## Supplied passage
# # # # # # #

The decision



Upper Tribunal
(Immigration and Asylum Chamber) Appeal Number: PA/01112/2016


THE IMMIGRATION ACTS


Heard at Newport (Columbus House)
Decision & Reasons Promulgated
On 27 February 2017
On 10 March 2017




Before

UPPER TRIBUNAL JUDGE GRUBB
DEPUTY UPPER TRIBUNAL JUDGE DAVIDGE

Between

f d
(ANONYMITY DIRECTION made)

Appellant
and

THE SECRETARY OF STATE FOR THE HOME DEPARTMENT

Respondent


Representation:

For the Appellant: Mr S Vokes instructed by Migrant Legal Project
For the Respondent: Mr M Diwnycz, Senior Home Office Presenting Officer


DECISION AND REASONS
1. Pursuant to rule 14 of the Tribunal Procedure (Upper Tribunal) Rules 2008 (SI 2008/2698) we make an anonymity order. Unless the Upper Tribunal or court directs otherwise, no report of these proceedings shall directly or indirectly identify the appellant. This direction applies to both the appellant and to the respondent and a failure to comply with this direction could lead to contempt of court proceedings.

# # # # # # #

## Extracted data
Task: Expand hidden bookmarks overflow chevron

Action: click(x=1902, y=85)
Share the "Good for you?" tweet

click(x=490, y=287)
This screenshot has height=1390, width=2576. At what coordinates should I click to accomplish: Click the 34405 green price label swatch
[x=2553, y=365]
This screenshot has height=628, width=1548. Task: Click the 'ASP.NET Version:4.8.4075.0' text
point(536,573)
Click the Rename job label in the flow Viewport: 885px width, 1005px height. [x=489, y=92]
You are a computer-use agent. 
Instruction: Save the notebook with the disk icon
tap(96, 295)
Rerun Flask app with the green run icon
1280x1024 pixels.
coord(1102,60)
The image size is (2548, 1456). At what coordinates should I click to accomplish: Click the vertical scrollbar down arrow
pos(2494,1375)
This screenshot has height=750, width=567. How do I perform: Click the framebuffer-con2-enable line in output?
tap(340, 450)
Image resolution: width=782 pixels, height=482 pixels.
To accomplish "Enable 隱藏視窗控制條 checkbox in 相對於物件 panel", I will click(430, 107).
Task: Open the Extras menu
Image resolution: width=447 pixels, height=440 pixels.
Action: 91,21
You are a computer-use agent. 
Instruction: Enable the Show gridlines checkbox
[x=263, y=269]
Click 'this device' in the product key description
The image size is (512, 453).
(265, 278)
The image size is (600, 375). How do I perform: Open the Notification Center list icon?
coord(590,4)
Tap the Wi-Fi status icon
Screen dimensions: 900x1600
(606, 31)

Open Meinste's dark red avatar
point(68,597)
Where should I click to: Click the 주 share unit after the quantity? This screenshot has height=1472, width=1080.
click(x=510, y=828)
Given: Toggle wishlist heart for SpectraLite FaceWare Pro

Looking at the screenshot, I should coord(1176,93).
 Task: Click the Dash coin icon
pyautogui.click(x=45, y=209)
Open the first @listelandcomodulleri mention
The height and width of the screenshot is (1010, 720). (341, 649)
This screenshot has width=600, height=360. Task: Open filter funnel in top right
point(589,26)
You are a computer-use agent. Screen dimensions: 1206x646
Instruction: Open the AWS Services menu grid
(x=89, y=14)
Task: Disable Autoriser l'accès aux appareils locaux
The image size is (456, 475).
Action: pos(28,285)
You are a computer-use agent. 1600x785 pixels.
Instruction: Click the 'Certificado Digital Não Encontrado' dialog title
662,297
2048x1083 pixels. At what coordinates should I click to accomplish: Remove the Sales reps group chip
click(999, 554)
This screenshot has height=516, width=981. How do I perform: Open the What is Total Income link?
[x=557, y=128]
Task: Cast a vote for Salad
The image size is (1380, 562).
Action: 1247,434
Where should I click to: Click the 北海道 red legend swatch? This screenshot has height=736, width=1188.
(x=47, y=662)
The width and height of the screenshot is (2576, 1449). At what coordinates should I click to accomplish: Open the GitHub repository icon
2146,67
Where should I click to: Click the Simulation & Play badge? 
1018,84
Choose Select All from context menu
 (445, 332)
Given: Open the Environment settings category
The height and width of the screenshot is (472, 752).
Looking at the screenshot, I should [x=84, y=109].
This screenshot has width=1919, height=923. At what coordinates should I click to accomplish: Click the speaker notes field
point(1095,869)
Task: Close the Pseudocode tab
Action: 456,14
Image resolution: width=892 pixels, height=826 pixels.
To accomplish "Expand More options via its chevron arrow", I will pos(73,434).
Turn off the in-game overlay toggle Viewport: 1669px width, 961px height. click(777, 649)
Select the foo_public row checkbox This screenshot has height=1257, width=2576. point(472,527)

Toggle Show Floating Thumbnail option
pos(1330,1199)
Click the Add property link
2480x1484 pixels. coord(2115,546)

# # # # # # #

## The problem
In the tribunal decision, rewrite the part that opens with the words containing "THE SECRETARY OF" and closes with "of court proceedings.", changing "Senior Home Office Presenting Officer" to "Home Office Presenting Officer". None of the lines are needed here.

## Expected answer
THE SECRETARY OF STATE FOR THE HOME DEPARTMENT

Respondent


Representation:

For the Appellant: Mr S Vokes instructed by Migrant Legal Project
For the Respondent: Mr M Diwnycz, Home Office Presenting Officer


DECISION AND REASONS
1. Pursuant to rule 14 of the Tribunal Procedure (Upper Tribunal) Rules 2008 (SI 2008/2698) we make an anonymity order. Unless the Upper Tribunal or court directs otherwise, no report of these proceedings shall directly or indirectly identify the appellant. This direction applies to both the appellant and to the respondent and a failure to comply with this direction could lead to contempt of court proceedings.